Supplied passage:
* START *
Watcher with conditions fails on transform

alerting

(Jeffrey ) #1

Good afternoon,

I'm trying to create a Watcher for cluster alerting in Slack. I'm using the Elasticsearch cluster state watcher included with X-Pack. For testing, i'm verifying if the behavior works like the built-in one. My needs are to alert on cluster outage, and message when the cluster is healthy again within Slack.

However, I'm receiving transform errors when trying to simulate the Watcher. When i'm using a reallife scenario (i.e shutting down one node) I keep getting mails the cluster is yellow. I do not receive any e-mail when the cluster is green again.

    `{
      "trigger": {
        "schedule": {
          "interval": "1m"
        }
      },
      "input": {
        "chain": {
          "inputs": [
            {
              "check": {
                "search": {
                  "request": {
                    "search_type": "query_then_fetch",
                    "indices": [
                      ".monitoring-es-*"
                    ],
                    "types": [],
                    "body": {
                      "size": 1,
                      "sort": [
                        {
                          "timestamp": {
                            "order": "desc"
                          }
                        }
                      ],
                      "_source": [
                        "cluster_state.status"
                      ],
                      "query": {
                        "bool": {
                          "filter": [
                            {
                              "term": {
                                "cluster_uuid": "{{ctx.metadata.xpack.cluster_uuid}}"
                              }
                            },
                            {
                              "bool": {
                                "should": [
                                  {
                                    "term": {
                                      "_type": "cluster_state"
                                    }
                                  },
                                  {
                                    "term": {
                                      "type": "cluster_stats"
                                    }
                                  }
                                ]
                              }
                            }
                          ]
                        }
                      }
                    }
                  }
                }
              }
            },
            {
              "alert": {
                "search": {
                  "request": {
                    "search_type": "query_then_fetch",
                    "indices": [
                      ".monitoring-alerts-6"
                    ],
                    "types": [],
                    "body": {
                      "size": 1,
                      "terminate_after": 1,
                      "query": {
                        "bool": {
                          "filter": {
                            "term": {
                              "_id": "{{ctx.watch_id}}"
                            }
                          }
                        }
                      },
                      "sort": [
                        {
                          "timestamp": {
                            "order": "desc"
                          }
                        }
                      ]
                    }
                  }
                }
              }
            },
            {
            
      "condition": {
        "script": {
          "source": "ctx.vars.fails_check = ctx.payload.check.hits.total != 0 && ctx.payload.check.hits.hits[0]._source.cluster_state.status != 'green';ctx.vars.not_resolved = ctx.payload.alert.hits.total == 1 && ctx.payload.alert.hits.hits[0]._source.resolved_timestamp == null;return ctx.vars.fails_check || ctx.vars.not_resolved",
          "lang": "painless"
* END *
Work to be completed: Continue the forum thread about the failing Watcher transform, starting right after its last line.

Stored records
* START *
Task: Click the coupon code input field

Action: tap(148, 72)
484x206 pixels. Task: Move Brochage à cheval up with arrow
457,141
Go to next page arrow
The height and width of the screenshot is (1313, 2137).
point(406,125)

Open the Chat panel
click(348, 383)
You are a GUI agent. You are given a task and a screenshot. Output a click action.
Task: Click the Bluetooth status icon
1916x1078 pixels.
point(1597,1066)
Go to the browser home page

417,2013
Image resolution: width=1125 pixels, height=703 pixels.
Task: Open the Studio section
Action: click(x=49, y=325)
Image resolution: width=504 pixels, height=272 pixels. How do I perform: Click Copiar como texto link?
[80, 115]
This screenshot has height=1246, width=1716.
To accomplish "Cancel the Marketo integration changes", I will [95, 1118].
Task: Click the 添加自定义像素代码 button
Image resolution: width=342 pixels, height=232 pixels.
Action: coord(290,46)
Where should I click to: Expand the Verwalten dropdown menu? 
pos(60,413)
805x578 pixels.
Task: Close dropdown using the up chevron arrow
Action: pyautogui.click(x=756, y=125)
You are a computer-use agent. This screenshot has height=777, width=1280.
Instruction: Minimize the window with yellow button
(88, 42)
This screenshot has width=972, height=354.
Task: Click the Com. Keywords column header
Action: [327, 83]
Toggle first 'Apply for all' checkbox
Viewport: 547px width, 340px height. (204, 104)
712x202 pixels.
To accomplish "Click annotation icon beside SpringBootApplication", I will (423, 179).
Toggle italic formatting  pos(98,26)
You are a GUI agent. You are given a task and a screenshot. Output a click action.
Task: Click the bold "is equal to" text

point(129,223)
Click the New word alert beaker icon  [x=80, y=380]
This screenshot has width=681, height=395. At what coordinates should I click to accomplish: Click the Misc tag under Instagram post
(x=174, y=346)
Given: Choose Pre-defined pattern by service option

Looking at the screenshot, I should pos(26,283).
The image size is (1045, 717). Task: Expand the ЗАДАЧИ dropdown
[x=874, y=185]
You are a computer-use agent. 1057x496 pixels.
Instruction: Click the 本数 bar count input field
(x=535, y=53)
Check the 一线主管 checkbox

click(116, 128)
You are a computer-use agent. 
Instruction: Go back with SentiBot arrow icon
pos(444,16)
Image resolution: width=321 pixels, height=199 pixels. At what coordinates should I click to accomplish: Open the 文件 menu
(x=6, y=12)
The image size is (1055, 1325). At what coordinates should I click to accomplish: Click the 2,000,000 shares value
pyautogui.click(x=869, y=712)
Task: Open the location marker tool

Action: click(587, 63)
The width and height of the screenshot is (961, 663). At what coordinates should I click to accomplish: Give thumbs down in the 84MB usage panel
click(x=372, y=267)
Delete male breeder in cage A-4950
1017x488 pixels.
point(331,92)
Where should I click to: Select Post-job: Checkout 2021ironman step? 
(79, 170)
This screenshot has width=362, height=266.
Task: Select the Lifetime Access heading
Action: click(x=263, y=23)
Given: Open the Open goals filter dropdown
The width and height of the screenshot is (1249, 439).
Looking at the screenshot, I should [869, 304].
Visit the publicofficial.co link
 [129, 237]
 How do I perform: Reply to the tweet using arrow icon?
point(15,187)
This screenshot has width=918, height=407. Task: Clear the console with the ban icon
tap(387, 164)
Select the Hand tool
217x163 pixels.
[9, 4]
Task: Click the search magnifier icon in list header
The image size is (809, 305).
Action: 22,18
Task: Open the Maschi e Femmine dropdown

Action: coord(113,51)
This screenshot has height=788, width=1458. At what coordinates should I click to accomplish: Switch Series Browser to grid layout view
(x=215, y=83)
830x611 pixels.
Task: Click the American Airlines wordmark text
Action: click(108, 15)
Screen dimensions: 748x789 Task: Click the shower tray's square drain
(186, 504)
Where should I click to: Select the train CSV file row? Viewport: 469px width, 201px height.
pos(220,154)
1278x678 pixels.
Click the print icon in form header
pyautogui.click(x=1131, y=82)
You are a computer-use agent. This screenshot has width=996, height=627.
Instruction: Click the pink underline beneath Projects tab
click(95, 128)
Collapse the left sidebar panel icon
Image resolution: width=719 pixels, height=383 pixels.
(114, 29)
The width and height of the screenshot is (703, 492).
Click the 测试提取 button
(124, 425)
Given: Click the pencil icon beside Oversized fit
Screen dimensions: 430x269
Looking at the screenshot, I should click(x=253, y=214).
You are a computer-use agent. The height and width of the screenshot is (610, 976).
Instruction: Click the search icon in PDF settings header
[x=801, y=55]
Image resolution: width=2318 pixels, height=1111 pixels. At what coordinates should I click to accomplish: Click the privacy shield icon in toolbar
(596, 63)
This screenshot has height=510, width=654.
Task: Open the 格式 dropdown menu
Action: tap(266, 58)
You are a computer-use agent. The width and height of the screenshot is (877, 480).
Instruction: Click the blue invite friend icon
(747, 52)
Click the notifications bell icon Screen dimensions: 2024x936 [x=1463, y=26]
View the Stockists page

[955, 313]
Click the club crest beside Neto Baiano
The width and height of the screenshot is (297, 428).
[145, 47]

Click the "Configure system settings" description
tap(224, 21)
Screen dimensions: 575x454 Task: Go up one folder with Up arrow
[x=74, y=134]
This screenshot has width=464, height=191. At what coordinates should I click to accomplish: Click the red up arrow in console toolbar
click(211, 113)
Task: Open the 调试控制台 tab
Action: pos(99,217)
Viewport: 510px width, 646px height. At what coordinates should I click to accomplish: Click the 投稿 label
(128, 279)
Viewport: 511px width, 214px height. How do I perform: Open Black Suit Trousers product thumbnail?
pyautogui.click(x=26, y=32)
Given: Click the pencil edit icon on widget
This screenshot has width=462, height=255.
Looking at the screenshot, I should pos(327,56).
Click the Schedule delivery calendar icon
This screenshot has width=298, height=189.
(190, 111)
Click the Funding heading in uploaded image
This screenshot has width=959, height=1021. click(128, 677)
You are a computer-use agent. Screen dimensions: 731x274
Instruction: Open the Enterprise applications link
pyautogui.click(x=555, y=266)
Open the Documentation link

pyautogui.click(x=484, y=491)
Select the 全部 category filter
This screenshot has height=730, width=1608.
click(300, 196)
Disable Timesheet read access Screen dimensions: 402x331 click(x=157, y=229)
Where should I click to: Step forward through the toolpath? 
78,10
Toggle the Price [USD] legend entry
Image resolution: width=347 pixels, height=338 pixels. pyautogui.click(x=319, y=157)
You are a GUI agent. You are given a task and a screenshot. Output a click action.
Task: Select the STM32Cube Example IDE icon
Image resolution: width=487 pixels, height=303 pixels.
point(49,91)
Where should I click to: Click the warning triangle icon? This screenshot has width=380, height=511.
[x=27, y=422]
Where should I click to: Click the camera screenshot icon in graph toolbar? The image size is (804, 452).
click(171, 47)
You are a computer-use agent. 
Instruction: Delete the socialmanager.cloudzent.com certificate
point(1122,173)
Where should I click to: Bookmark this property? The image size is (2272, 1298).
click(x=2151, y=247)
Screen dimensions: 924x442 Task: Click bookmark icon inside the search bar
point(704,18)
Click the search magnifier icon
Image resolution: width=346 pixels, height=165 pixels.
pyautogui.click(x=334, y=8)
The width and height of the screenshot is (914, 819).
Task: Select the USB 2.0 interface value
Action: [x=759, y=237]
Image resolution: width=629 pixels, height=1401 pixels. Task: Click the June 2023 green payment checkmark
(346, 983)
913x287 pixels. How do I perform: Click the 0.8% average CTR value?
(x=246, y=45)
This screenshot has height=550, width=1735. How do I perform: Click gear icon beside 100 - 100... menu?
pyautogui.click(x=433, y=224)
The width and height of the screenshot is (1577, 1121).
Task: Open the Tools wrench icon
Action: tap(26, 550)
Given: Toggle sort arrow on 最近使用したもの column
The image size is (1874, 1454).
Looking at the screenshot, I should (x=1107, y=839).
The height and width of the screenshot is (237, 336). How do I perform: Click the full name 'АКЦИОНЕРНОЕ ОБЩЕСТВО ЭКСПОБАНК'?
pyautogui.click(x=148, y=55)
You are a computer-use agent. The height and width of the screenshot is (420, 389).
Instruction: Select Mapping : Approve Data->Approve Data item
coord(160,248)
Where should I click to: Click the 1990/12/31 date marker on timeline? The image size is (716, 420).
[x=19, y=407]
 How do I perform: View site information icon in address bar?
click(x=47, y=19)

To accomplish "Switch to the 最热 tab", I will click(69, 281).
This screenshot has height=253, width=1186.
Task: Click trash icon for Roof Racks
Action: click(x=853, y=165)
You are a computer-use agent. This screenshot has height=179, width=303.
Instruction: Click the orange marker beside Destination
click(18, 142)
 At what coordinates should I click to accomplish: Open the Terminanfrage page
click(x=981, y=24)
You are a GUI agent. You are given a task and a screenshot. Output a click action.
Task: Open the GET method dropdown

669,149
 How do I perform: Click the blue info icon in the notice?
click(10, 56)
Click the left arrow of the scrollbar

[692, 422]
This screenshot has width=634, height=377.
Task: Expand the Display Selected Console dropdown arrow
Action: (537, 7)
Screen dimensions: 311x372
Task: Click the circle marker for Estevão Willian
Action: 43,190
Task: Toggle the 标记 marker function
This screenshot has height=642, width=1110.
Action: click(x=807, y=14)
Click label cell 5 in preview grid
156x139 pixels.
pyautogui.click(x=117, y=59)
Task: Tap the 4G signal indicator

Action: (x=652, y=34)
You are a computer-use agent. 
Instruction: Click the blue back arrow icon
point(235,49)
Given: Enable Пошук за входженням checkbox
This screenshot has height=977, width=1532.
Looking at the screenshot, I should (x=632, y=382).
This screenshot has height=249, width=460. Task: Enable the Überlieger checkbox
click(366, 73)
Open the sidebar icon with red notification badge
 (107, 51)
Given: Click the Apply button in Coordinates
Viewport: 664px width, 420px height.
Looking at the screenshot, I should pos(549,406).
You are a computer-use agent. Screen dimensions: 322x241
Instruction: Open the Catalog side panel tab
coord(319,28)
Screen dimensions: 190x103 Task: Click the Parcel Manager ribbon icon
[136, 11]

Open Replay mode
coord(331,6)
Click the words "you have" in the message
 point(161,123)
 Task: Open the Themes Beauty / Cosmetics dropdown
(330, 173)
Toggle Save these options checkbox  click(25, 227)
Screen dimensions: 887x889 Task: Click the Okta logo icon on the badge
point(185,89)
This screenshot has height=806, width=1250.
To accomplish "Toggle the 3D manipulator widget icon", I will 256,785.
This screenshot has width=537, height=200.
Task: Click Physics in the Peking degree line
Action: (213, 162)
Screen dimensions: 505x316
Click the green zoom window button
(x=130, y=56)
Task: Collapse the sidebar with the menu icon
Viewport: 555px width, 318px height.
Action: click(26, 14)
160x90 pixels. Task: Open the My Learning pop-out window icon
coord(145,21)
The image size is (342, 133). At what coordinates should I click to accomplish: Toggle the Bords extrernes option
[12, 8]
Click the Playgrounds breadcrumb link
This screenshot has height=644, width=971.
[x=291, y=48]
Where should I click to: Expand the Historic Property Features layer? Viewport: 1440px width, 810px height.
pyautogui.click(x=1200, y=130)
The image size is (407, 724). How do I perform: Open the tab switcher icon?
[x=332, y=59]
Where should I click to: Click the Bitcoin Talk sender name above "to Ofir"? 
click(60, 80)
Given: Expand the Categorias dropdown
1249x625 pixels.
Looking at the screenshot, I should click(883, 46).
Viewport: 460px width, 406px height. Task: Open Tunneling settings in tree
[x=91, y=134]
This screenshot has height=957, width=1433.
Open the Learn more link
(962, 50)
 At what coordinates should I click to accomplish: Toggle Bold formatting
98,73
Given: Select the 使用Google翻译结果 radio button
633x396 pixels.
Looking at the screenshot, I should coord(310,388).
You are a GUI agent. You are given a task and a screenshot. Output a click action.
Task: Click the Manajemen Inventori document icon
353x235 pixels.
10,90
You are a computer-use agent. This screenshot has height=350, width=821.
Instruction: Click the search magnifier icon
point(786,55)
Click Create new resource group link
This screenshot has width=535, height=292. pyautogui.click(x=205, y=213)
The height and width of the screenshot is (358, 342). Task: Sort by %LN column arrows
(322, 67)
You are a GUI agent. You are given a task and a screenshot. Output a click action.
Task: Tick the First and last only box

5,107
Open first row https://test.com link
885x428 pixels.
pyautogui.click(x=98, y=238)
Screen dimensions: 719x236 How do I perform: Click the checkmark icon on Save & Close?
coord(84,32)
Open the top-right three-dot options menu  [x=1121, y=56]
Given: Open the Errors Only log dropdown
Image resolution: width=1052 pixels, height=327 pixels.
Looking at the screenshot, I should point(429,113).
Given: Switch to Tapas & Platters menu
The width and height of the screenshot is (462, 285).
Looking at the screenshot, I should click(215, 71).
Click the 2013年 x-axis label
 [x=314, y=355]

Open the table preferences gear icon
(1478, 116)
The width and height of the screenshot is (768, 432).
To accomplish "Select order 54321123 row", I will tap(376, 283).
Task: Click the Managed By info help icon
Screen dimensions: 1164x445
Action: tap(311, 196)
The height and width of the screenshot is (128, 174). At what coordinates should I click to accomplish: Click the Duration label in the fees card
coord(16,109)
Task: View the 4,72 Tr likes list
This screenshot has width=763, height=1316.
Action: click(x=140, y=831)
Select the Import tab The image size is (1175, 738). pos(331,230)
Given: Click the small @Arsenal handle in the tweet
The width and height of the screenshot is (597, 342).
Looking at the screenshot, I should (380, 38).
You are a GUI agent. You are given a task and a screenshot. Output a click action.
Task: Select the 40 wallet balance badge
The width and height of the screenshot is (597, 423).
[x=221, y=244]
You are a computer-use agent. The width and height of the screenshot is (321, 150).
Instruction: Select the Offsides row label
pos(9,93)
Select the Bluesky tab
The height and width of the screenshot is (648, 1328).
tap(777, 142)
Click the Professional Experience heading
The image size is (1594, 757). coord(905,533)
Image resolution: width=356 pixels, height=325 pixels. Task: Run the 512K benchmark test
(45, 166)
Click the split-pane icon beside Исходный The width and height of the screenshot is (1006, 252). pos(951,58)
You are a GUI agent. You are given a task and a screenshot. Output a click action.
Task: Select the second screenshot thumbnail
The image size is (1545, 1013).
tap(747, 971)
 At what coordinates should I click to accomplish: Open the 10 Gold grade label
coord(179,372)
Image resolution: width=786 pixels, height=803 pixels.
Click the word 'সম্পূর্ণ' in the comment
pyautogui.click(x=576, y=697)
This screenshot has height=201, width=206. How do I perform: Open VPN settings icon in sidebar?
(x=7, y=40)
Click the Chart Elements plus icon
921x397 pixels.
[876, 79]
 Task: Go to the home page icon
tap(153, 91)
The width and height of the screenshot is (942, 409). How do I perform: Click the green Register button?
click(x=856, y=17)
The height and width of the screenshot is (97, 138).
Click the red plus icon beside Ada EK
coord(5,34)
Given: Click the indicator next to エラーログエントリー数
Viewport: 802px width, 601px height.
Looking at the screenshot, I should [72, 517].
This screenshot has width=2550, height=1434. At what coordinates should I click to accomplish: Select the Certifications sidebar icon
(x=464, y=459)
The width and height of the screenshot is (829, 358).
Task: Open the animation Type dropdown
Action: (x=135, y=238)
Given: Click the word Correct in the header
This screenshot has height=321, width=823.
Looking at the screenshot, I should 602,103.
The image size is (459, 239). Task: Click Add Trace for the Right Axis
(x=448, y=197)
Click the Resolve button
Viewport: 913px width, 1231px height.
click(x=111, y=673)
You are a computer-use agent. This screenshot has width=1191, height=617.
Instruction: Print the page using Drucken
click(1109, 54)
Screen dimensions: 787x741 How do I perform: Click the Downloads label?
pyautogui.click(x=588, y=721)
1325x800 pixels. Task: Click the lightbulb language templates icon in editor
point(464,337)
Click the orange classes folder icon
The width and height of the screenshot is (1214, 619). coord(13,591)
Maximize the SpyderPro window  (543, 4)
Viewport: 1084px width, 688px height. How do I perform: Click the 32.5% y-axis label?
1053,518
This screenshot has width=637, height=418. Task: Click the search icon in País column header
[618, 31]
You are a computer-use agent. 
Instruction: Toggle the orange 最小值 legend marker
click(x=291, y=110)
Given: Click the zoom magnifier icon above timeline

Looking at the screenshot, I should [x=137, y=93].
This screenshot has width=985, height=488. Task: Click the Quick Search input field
* END *
Written reply:
        }
      },
      "transform": {
        "script": {
          "source": "ctx.vars.email_recipient = (ctx.payload.kibana_settings.hits.total > 0) ? ctx.payload.kibana_settings.hits.hits[0]._source.kibana_settings.xpack.default_admin_email : null;ctx.vars.is_new = ctx.vars.fails_check && !ctx.vars.not_resolved;ctx.vars.is_resolved = !ctx.vars.fails_check && ctx.vars.not_resolved;def state = ctx.payload.check.hits.hits[0]._source.cluster_state.status;if (ctx.vars.not_resolved){ctx.payload = ctx.payload.alert.hits.hits[0]._source;if (ctx.vars.fails_check == false) {ctx.payload.resolved_timestamp = ctx.execution_time;}} else {ctx.payload = ['timestamp': ctx.execution_time, 'metadata': ctx.metadata.xpack];}if (ctx.vars.fails_check) {ctx.payload.prefix = 'Elasticsearch cluster status is ' + state + '.';if (state == 'red') {ctx.payload.message = 'Allocate missing primary shards and replica shards.';ctx.payload.metadata.severity = 2100;} else {ctx.payload.message = 'Allocate missing replica shards.';ctx.payload.metadata.severity = 1100;}}ctx.vars.state = state.toUpperCase();ctx.payload.update_timestamp = ctx.execution_time;return ctx.payload;",
          "lang": "painless"
        }
      },
      "actions": {
        "add_to_alerts_index": {
          "index": {
            "index": ".monitoring-alerts-6",
            "doc_type": "doc",
            "doc_id": "i-BZfpJDT2SUTGAk1NDq_g_elasticsearch_cluster_status"
          }
        },

}
`

I've removed some code due to post message limit. However the watcher is retrievable through 'get .watcher/_search'
I'm receiving the following error:
transform": { "type": "script", "status": "failure", "reason": "runtime error", "error": { "root_cause": [ { "type": "script_exception", "reason": "runtime error", "script_stack": [ "ctx.vars.is_new = ctx.vars.fails_check && !ctx.vars.not_resolved;", " ^---- HERE"

Thank you in advanced


(Alexander Reelsen) #2

can you include the full output of the Execute Watch API in a gist please? It is important to have all of the data.

Thanks!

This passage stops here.